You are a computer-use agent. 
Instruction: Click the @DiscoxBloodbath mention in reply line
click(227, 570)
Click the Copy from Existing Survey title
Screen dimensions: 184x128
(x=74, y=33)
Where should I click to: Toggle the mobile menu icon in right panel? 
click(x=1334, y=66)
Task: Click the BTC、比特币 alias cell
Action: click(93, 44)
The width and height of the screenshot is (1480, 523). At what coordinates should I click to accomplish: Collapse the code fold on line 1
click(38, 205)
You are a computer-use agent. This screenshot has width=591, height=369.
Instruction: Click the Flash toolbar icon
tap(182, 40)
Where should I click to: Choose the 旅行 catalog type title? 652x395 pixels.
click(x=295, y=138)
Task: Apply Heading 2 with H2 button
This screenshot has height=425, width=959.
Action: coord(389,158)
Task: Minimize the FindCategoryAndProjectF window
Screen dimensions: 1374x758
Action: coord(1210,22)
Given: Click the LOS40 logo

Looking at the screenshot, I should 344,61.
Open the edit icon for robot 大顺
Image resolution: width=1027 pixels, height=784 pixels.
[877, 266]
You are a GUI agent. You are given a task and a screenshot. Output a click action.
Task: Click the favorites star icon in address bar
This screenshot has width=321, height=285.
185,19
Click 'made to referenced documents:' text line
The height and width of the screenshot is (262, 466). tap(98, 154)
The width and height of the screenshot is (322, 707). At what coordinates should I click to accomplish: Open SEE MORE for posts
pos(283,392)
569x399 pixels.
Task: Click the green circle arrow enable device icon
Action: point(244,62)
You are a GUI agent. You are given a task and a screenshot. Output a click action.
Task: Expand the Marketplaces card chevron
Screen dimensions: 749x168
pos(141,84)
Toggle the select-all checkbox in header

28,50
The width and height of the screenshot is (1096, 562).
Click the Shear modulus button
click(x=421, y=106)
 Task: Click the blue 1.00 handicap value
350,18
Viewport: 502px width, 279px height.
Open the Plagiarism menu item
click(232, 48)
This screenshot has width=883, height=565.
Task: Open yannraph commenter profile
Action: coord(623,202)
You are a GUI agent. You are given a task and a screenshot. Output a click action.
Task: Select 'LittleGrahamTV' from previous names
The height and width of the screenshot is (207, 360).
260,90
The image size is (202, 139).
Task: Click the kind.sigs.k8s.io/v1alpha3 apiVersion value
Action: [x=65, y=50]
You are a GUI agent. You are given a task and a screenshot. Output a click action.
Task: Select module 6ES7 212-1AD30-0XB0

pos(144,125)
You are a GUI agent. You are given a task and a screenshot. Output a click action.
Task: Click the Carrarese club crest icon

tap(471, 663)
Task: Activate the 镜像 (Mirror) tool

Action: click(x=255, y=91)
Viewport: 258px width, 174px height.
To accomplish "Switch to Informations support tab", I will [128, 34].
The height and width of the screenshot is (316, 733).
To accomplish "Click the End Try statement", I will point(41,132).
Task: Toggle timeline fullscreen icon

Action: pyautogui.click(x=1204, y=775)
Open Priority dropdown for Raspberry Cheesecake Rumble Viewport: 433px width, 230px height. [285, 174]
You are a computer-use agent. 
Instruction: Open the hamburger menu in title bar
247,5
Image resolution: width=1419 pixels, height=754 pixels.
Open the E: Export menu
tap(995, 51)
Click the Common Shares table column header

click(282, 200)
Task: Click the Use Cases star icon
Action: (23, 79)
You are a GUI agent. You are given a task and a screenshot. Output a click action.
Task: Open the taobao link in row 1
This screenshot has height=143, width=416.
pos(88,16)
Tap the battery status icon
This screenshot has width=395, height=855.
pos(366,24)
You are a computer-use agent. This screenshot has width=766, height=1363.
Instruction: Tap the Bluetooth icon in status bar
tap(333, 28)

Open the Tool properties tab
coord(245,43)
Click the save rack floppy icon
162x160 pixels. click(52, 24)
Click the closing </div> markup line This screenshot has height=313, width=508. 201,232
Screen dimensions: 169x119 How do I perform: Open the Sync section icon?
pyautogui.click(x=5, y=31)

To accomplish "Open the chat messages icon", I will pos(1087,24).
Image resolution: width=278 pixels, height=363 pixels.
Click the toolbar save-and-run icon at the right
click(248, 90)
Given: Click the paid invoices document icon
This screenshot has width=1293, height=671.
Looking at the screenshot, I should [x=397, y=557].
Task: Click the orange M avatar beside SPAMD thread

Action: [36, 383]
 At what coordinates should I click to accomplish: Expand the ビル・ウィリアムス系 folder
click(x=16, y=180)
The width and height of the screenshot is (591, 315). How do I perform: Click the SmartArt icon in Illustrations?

——————————

Exercise: Include in the answer nothing but an exact repetition of the lines from the one with "This screenshot has height=143, width=416." through the end of the material.

Task result:
This screenshot has height=143, width=416.
pos(88,16)
Tap the battery status icon
This screenshot has width=395, height=855.
pos(366,24)
You are a computer-use agent. This screenshot has width=766, height=1363.
Instruction: Tap the Bluetooth icon in status bar
tap(333, 28)

Open the Tool properties tab
coord(245,43)
Click the save rack floppy icon
162x160 pixels. click(52, 24)
Click the closing </div> markup line This screenshot has height=313, width=508. 201,232
Screen dimensions: 169x119 How do I perform: Open the Sync section icon?
pyautogui.click(x=5, y=31)

To accomplish "Open the chat messages icon", I will pos(1087,24).
Image resolution: width=278 pixels, height=363 pixels.
Click the toolbar save-and-run icon at the right
click(248, 90)
Given: Click the paid invoices document icon
This screenshot has width=1293, height=671.
Looking at the screenshot, I should [x=397, y=557].
Task: Click the orange M avatar beside SPAMD thread

Action: [36, 383]
 At what coordinates should I click to accomplish: Expand the ビル・ウィリアムス系 folder
click(x=16, y=180)
The width and height of the screenshot is (591, 315). How do I perform: Click the SmartArt icon in Illustrations?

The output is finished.